The code in question already has -Wstringop-overflow= and -Warray-bounds
warnings disabled as it's deliberately testing a large size.  But a
-Wrestrict warning makes no sense to me at all here.  The arguments are
based on two different variables, buf1 and buf2, and regardless of sizes
and offsets I wouldn't expect a -Wrestrict warning when the arguments are
based on different array variables like that.

I couldn't readily reproduce the warning with the Glibc test
but I think it triggers for the same reason as the one below:

  extern char a[16], b[16];

  void f (void)
  {
    __builtin_strncat (a, b, __SIZE_MAX__ - 16);
  }

  In function ‘f’:
warning: ‘__builtin_strncat’ accessing 18446744073709551599 or more bytes at offsets 0 and 0 overlaps 9223372036854775792 bytes at offset -9223372036854775792 [-Wrestrict]

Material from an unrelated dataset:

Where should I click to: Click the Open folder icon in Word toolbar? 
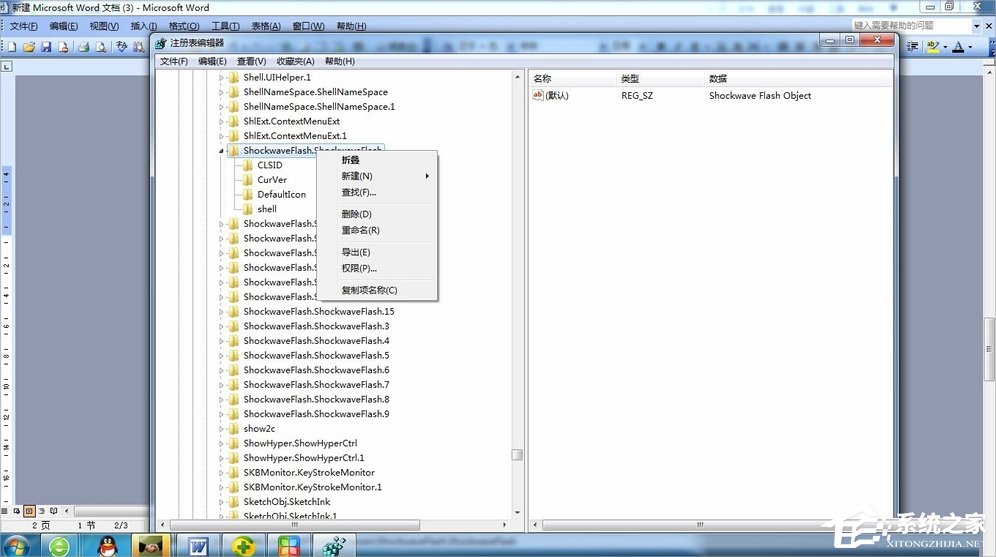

There's logic in -Wrestrict that tries to determine the sizes
even distinct objects would need to have in order for an access
to them of a given kind not to overlap.  (This code starts on
line 1209 in gimple-ssa-warn-restrict.c.)    This is probably
unnecessary when the objects sizes are known (and may even be
redundant when they aren't in some cases since other warnings
might catch that).  Then again, the test does some bad things
so it's not surprising (or necessarily bad) that they get
caught by multiple checkers.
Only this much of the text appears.